Reproduce the part of the listing that opens with the line containing "Close the 要素作図" and runs through the end of the listing. Swap "drawing panel" for "sketch panel" and change nothing else.
**** Data listing ****
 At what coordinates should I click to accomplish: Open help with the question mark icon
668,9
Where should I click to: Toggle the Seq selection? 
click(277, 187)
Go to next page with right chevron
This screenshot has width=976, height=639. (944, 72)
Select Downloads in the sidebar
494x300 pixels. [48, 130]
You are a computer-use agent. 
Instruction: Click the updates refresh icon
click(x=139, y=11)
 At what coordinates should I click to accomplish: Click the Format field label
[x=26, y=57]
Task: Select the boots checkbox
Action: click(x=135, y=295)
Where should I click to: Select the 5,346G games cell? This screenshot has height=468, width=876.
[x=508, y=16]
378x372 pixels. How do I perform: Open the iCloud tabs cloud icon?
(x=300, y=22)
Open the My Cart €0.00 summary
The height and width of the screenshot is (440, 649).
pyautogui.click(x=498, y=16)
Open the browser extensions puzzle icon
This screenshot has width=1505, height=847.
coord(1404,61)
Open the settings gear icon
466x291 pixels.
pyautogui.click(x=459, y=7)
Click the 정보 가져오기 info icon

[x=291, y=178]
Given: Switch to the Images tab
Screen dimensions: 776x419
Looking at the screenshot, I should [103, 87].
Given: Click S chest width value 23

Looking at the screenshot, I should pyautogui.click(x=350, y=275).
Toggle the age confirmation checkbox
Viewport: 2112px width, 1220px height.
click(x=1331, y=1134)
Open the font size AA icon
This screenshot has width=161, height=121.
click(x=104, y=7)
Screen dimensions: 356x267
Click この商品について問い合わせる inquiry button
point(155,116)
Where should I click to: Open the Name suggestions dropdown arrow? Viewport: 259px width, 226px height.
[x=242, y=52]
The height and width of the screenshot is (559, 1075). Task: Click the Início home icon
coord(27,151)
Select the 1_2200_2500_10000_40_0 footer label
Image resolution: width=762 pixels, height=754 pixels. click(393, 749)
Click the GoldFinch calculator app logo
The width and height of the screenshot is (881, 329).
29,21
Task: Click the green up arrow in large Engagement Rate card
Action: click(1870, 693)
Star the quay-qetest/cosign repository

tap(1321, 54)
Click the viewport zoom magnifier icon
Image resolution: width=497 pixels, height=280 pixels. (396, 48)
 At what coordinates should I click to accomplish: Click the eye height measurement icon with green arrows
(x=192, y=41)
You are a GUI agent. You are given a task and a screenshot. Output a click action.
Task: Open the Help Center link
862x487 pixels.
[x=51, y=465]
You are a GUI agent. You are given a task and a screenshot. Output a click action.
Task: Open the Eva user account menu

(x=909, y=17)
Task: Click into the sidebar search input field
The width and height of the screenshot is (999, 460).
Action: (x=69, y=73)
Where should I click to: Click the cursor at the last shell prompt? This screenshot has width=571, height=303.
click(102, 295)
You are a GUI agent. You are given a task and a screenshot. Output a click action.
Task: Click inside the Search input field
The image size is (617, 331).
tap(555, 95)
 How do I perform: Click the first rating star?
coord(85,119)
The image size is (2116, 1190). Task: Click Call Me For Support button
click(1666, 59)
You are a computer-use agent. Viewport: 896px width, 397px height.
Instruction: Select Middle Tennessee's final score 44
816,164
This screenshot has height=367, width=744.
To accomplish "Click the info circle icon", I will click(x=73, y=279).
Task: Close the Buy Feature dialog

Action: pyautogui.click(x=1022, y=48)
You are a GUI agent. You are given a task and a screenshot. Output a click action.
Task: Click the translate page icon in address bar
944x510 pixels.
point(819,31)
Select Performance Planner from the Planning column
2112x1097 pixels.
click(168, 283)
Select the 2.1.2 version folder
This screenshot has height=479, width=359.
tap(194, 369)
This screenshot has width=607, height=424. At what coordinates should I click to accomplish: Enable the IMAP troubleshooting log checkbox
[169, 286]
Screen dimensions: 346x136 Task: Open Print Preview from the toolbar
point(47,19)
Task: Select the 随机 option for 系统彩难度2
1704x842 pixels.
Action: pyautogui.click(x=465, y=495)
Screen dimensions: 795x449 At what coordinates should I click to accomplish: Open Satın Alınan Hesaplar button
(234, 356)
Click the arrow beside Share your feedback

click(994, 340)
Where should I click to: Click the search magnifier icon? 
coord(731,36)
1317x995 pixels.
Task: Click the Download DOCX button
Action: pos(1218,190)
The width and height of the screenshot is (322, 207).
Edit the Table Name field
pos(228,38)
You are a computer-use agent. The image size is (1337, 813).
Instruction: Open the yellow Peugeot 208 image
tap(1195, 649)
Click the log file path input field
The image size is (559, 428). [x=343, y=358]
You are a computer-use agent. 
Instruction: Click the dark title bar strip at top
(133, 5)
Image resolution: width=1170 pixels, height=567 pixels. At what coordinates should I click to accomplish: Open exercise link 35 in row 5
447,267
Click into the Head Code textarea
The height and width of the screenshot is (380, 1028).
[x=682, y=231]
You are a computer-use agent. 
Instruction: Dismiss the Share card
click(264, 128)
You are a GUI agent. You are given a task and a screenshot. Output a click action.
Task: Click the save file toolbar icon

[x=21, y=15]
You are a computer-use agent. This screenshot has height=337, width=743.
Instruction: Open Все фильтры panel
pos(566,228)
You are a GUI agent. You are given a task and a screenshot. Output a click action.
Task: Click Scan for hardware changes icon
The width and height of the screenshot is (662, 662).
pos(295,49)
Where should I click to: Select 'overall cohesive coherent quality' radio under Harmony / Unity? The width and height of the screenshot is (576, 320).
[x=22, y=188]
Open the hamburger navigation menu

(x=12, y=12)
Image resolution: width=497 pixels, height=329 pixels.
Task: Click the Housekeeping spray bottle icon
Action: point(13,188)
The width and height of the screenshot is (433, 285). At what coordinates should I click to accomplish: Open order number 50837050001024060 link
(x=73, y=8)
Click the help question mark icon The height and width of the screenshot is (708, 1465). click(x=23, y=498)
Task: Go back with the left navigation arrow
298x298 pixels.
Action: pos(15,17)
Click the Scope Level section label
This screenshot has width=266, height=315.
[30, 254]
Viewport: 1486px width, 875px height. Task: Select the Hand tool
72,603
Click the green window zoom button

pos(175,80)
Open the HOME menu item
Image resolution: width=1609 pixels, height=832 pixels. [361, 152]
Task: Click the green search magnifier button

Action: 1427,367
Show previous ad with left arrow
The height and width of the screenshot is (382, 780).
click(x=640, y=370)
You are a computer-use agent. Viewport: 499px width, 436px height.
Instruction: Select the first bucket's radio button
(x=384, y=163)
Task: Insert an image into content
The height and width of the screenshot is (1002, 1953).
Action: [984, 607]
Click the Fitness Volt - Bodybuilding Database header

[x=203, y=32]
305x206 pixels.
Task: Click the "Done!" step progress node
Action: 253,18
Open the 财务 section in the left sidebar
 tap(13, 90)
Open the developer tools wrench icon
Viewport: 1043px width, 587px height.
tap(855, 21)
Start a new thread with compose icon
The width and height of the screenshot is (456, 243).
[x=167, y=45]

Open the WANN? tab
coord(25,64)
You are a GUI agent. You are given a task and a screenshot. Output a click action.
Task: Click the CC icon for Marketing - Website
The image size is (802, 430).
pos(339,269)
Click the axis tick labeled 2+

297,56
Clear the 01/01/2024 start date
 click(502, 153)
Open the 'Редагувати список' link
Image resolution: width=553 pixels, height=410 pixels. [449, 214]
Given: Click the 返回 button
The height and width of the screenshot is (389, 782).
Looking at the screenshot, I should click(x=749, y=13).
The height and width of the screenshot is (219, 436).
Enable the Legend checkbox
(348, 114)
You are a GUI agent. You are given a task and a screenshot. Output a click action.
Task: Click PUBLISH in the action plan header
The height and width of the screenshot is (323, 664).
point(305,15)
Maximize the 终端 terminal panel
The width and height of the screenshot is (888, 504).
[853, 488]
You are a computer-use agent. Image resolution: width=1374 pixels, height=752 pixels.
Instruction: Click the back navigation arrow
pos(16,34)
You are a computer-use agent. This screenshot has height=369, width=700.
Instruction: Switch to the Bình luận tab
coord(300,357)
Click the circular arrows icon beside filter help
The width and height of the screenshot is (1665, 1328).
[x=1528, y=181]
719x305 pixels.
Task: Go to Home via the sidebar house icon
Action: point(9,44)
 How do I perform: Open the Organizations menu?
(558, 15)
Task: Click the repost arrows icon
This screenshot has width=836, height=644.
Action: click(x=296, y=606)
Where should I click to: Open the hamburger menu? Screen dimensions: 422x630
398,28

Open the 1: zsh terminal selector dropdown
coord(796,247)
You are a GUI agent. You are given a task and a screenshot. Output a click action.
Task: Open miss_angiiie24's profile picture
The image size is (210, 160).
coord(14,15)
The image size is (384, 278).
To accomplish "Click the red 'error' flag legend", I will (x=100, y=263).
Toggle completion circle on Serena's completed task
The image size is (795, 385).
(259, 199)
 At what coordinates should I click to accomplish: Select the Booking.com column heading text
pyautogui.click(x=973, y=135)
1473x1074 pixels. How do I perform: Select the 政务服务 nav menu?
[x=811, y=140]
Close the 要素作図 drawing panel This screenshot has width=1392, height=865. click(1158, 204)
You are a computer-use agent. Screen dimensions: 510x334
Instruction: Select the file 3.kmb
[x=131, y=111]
****
**Answer below:**
Close the 要素作図 sketch panel This screenshot has width=1392, height=865. click(1158, 204)
You are a computer-use agent. Screen dimensions: 510x334
Instruction: Select the file 3.kmb
[x=131, y=111]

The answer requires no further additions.